28 Şubat’ın yargı ayağı nasıl işletildi?
28 Şubat’ta tek bir alanda saldırı yoktu. Medya, emniyet ve yargı olmak üzere üçlü bir yapı vardı. Medya Müslümanları hedef hâline getirir, emniyet gözaltına alır, yargı ise ceza verirdi. 28 Şubat sürecinde Kemalist ve FETÖ’cü yargı mensuplarının sistemli bir ittifakı söz konusuydu. Özellikle 15 Temmuz süreci sonrasında HSK tarafından ihraç edilen hâkimler ve savcılar dolayısıyla bu ittifakı görebiliyoruz. Bugün, o döneme ilişkin hukuksuzluklara dair mahkeme tutanakları incelendiğinde orada görev alan başkan, üye, savcı ve hatta kâtiplere kadar FETÖ’cüler ve Kemalistler olduğu net bir şekilde görülüyor. Ankara 5. Ağır Ceza Mahkemesi tarafından bir 28 Şubat davası görüldü. Bu davada anayasal düzeni cebren değiştirmeye teşebbüs yönünde bir kanaat uyandı mahkemede, bu kanaat güçlü delillerle hükme dönüştü, yargılanan kişilerin büyük bir bölümüne ağırlaştırılmış müebbet hapis cezaları verildi. Bu cezalara rağmen cezalar suçluların yaşlı olmasından dolayı uygulanmadı. Ceza muhakemesi kanununa göre tutuklamanın şartları bellidir. Verilen cezanın en yüksek hadden olması da tutuklama için elverişli bir durumu ortaya çıkarıyor. 28 Şubat darbesini gerçekleştiren kişileri yargıladık, öyle ya da böyle “siz darbecisiniz” deyip ceza verdik; fakat infaz gerçekleştirilmedi. 28 Şubat döneminde mağdur olan insanlar ise hâlâ mağdur durumda. Gazetelerde, dergilerde, seminerlerde o dönem yargılanan kişilerin adil yargılanmadığı sıklıkla belirtiliyor; fakat hâlâ özgürlüklerine tam anlamıyla kavuştular diyemiyoruz.
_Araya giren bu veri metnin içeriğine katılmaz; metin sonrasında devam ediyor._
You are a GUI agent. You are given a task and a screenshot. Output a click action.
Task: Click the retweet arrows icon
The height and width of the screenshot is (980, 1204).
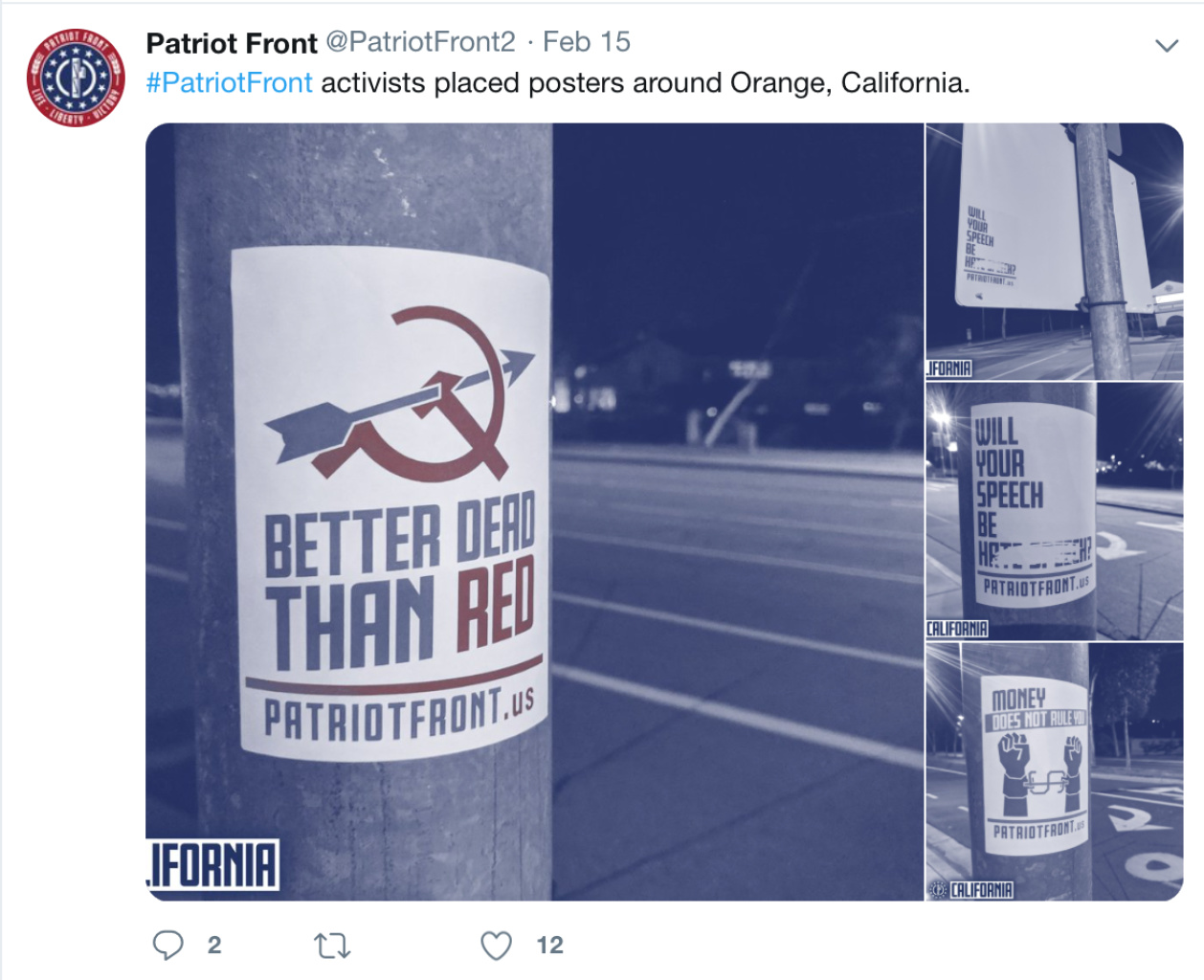pos(332,947)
Sadece askerlere yönelik bir dava süreci işletildi. Medya ve sermayeye, sivil toplum kuruluşlarına, siyasî ayağa dokunulmadı. Bu bakımdan, görülen 28 Şubat davası yeterli mi?
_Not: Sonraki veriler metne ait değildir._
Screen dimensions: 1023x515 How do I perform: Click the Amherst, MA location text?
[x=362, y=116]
28 Şubat’ta birçok unsur söz konusu. Medya, sivil toplum, siyaset, emniyet, istihbarat, yargı... Sadece askerlerin yargılanması sebebiyle dava son derece yetersiz. Burada mağdur edilenlerin kim olduğunun yanı sıra bu mağduriyetlerin kimlere ne kazandırdığı da düşünülmeli. Müslüman iş adamlarına da operasyonlar yapıldı. Bazılarının malları müsadere edildi, ihalelere girmeleri engellendi, ekonomik özgürlükler sekteye uğratıldı. Bundan kazançlı çıkanların da soruşturulması, dahli olanların yargılanması gerekiyor. Bir takım gazeteler, hükümeti doğrudan hedef aldılar. Sadece asker ayağının yargılanması kesinlikle yeterli değil. 28 Şubat sürecinde cezaevine atılıp da cezaevinde kanser olup hayatını kaybeden, 80 küsur yaşını geçtiği halde hâlâ cezaevinde bulunan Müslümanlar varken, darbecilere verilen cezaların infaz edilmemesi, darbecilere sağlanan yargı toleransının bu insanlara tanınmaması büyük bir garabettir.